El pasado mes de junio el alcalde de Puerto Peñasco, Óscar Eduardo Castro Castro, perdió su visa de turista de Estados Unidos tras ser detenido por agentes migratorios.
ABC.- Óscar Eduardo Castro presentó su renuncia como presidente municipal de Puerto Peñasco, Sonora, argumentando recientes problemas de salud, aunque su decisión se da en un contexto político marcado por la revocación de su visa estadounidense el año pasado.
El alcalde morenista formalizó su salida a través de un video difundido por el ayuntamiento, en el que explicó que priorizará su recuperación tras una intervención quirúrgica.
Castro asumió el cargo el 16 de septiembre de 2024.
El pasado mes de junio el alcalde de Puerto Peñasco, Óscar Eduardo Castro Castro, perdió su visa de turista de Estados Unidos tras ser detenido por agentes migratorios en la garita de Lukeville, Arizona.
El incidente ocurrió cuando el presidente municipal intentaba cruzar la frontera junto con su esposa e hijos para viajar hacia Arizona.
Al llegar al punto de revisión a través de Sonoyta, agentes de la Oficina de Aduanas y Protección Fronteriza (CBP, por sus siglas en inglés) le informaron sobre la cancelación de su visa, medida que también aplicaron a sus familiares.
Antecedentes del caso
El 18 de mayo, un mes antes, Castro Castro había publicado un video en sus redes sociales donde negaba rumores sobre la pérdida de su visa estadounidense.
En el mensaje, dirigido a los habitantes de Puerto Peñasco (conocidos como “rocaportenses”), el alcalde calificó como “fake news” la información que circulaba sobre problemas con su documentación migratoria.

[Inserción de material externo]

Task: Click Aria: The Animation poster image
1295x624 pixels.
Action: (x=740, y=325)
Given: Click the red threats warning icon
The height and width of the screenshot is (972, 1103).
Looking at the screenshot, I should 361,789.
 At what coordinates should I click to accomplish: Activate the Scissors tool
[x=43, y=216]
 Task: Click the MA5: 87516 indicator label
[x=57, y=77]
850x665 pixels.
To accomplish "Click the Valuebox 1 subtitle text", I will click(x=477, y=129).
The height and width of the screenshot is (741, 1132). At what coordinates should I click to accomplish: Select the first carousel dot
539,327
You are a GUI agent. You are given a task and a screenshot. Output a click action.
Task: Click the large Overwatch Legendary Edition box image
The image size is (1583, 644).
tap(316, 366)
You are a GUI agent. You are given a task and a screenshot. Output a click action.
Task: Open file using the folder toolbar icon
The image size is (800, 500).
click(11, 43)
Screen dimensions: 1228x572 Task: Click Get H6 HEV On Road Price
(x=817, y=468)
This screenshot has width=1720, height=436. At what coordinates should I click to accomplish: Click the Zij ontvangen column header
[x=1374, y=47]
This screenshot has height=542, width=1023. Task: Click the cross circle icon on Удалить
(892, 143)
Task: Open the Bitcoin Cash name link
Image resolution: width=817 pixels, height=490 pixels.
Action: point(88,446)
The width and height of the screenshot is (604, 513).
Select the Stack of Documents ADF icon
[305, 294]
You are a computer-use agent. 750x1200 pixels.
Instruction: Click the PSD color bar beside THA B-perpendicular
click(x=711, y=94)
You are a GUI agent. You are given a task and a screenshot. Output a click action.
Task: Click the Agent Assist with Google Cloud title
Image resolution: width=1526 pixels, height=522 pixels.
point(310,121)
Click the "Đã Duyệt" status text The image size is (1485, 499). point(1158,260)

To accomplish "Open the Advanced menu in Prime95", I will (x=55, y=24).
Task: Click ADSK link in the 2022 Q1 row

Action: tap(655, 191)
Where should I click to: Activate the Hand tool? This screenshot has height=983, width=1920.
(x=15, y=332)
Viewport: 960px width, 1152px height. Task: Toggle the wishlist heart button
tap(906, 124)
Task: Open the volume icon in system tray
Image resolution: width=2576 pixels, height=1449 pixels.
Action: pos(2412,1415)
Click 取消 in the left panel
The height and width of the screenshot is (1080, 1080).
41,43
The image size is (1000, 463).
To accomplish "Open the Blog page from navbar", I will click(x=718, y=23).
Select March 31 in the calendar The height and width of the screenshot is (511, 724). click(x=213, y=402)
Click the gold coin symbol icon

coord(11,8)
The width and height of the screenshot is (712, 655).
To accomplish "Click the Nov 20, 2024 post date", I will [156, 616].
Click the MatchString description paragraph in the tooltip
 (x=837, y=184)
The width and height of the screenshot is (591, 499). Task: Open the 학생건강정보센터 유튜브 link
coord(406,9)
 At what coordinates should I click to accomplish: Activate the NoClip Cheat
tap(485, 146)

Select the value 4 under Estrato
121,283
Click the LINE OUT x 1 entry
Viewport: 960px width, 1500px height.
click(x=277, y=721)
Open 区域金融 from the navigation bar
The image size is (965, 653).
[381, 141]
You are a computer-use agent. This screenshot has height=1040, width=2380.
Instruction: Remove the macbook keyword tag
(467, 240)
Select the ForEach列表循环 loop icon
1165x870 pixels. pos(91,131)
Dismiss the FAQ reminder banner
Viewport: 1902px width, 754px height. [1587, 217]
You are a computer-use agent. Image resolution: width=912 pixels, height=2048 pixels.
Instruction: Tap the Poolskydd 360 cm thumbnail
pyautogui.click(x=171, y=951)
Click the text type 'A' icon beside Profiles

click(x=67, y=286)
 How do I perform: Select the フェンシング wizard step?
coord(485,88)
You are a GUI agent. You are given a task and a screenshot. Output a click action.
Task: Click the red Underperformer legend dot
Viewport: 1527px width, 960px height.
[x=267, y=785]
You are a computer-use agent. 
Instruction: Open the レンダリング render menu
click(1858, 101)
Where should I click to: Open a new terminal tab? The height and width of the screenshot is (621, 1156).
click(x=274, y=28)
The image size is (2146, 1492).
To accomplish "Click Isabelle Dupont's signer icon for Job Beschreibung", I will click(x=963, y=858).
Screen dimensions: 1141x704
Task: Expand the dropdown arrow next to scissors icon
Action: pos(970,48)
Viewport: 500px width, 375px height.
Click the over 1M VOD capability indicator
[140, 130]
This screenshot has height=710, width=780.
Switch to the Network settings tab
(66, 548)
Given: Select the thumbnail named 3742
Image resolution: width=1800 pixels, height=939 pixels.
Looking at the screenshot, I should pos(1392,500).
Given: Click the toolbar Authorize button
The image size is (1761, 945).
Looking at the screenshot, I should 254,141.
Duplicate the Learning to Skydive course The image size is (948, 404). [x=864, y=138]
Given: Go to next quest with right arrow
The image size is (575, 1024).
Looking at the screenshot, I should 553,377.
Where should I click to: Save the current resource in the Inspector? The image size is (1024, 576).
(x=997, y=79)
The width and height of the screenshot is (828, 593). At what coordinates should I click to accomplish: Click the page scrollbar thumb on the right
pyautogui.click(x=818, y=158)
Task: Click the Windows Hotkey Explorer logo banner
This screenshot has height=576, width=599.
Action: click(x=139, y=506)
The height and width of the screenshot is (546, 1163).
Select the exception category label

“No les importa nada, están recurriendo a cualquier circunstancia con tal de lograr desinformar a la población acerca de mis actos y sobre mi persona para que me pierdan la fe; en esta ocasión hice el video para decirles que es una mentira que perdí mi visa”, declaró en aquella ocasión.
Puerto Peñasco es un importante destino turístico ubicado a aproximadamente 100 kilómetros de la frontera con Estados Unidos.
La ciudad recibe miles de visitantes estadounidenses anualmente, especialmente de Arizona, Utah, Colorado y Nuevo México, quienes la consideran la playa más accesible desde sus estados.
La economía local depende significativamente del turismo estadounidense, ya que la mayoría de las campañas de promoción turística, inversiones privadas y programas de prevención de accidentes en las playas del puerto provienen de Estados Unidos.